荒村寺で行っている写経会。最近また少しずつ、写せるお経を増やしています。
いま増やしているのは、ホームページでご紹介している仏教エピソードの原文になります。
また仏教エピソードにはない原文もいくつか写経するようになりました。
その中には、少し気になった内容のものもあり、せっかくなので、今回、翻訳してご紹介いたします。
雑阿含経巻第10-260(仏教エピソード第40話)
ある時、祇園精舎にて。お釈迦さんの弟子であるサーリプッタさんが同じく弟子のアナンダさんの所を尋ねました。
互いに挨拶を交わし、座に就いたところで、サーリプッタさんは、アナンダさんに言いました。
「尋ねたいことがあるのですが、少し時間を頂いても構いませんか?」
「構いませんよ。知っていることであれば答えましょう」
「ではアーナンダ。いわゆる『滅』とはどういうことでしょう」
「サーリプッタ。全ては是、ありのままの所、そのまんま。そしてこれは無常。つまり、いつまでも変らずにあるものなんてない。常にずっとあるものはない。あらゆるものは変化する。こうして滅するということが現れてくる。様々な事がそのようなことを教えてくれる。
あらゆるものはそうして滅するということを現しているが故に、これを名付けて、『滅』というのではないでしょうか」
「その通り。その通り。アーナンダ。あなたが説いた通りです。全てが、もし、ありのままの所、そのまんまでないのであれば、どうして滅するといえるのでしょうか。言えるはずありません。
アーナンダ。全ては是、ありのままの所、そのまんま。そしてこれは無常。あらゆるものは変化する。こうして滅するを様々な事が教えてくれている。あらゆるものはそうして滅するということを現しているが故に、これを名付けて、『滅』というのです」
と、二人は法の話に花を咲かせたのでした。
メッセージ
仏教を学んでいると、「滅」という言葉を見る機会は、意外と多いです。
単純に考えると『滅』というのは、消え失せるという意味に捉えてしまいがちです。
しかし、この「滅」という言葉は、非常に難しく、語源を調べると、実に様々な意味が込められています。

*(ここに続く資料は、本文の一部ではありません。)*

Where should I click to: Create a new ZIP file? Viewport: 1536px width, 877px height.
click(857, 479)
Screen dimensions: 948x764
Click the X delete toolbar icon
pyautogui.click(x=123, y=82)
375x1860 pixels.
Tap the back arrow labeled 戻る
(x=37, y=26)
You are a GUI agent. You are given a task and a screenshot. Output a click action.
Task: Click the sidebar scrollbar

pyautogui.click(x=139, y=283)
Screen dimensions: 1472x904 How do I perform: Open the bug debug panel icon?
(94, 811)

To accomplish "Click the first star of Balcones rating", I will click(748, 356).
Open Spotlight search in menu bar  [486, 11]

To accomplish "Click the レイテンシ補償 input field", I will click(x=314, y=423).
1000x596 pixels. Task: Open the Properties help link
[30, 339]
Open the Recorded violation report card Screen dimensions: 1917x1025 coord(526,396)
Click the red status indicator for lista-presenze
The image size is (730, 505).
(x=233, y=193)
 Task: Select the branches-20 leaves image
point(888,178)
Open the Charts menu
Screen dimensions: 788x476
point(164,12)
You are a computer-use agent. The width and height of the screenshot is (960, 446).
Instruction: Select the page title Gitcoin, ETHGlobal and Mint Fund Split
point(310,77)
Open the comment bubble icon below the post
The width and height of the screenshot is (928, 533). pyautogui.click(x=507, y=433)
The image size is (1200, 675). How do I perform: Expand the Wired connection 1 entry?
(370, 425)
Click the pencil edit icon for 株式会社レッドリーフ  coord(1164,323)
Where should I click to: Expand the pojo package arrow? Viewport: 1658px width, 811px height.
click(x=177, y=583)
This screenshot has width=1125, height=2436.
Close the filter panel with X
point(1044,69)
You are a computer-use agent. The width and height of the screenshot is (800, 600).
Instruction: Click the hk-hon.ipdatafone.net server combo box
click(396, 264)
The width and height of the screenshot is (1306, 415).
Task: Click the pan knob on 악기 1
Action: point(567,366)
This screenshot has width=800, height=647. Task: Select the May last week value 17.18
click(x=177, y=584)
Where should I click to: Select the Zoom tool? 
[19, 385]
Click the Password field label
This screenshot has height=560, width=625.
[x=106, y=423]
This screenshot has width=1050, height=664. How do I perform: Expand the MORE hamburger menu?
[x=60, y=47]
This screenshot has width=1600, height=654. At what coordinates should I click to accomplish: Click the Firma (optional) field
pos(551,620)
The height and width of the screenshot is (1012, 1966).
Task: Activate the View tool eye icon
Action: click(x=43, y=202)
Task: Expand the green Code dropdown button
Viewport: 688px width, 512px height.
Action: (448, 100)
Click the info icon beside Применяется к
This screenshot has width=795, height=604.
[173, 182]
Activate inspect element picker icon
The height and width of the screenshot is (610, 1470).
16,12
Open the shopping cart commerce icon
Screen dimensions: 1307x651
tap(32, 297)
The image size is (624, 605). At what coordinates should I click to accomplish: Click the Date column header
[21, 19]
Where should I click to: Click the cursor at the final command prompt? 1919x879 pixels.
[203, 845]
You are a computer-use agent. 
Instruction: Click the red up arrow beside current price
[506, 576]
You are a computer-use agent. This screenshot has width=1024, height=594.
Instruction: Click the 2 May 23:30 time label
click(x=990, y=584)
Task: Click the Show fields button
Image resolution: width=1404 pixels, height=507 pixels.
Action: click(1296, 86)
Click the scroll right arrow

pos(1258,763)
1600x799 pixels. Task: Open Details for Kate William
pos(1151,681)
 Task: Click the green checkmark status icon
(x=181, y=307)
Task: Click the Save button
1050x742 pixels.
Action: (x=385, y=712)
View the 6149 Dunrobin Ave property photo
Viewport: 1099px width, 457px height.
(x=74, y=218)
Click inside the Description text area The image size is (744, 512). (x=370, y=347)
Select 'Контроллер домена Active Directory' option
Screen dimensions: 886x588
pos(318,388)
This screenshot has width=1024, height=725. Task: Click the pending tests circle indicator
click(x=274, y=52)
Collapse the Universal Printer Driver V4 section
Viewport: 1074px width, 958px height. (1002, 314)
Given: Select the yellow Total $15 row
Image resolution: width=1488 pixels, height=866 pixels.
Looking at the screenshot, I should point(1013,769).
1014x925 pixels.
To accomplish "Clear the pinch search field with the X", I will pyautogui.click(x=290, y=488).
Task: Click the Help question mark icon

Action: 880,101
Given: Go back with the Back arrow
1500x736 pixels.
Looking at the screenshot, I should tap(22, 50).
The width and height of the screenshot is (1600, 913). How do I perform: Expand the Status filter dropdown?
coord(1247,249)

その一つとして、このお経も、「滅」ということを考える一つのヒントになるかと思います。
ここでは、完全に消え失せて、きれいさっぱり跡形もないという意味ではなく、滅は変化の過程のような意味合いとして捉えることができるのではないでしょうか。
少なくとも私は、このお経を読んだ時、とある光景が脳裏によぎりました。
それは子供の言葉です。大切に一緒に育ってきたにわとりが亡くなり、その死を伝えた時に、言われた言葉。その時、私は「なるほど、死も一つの変化かと」と思い、すこし慰められた気がしました。
その時感じたことと、今回ご紹介したお話の内容。何か通じる所があるようにも感じるのです。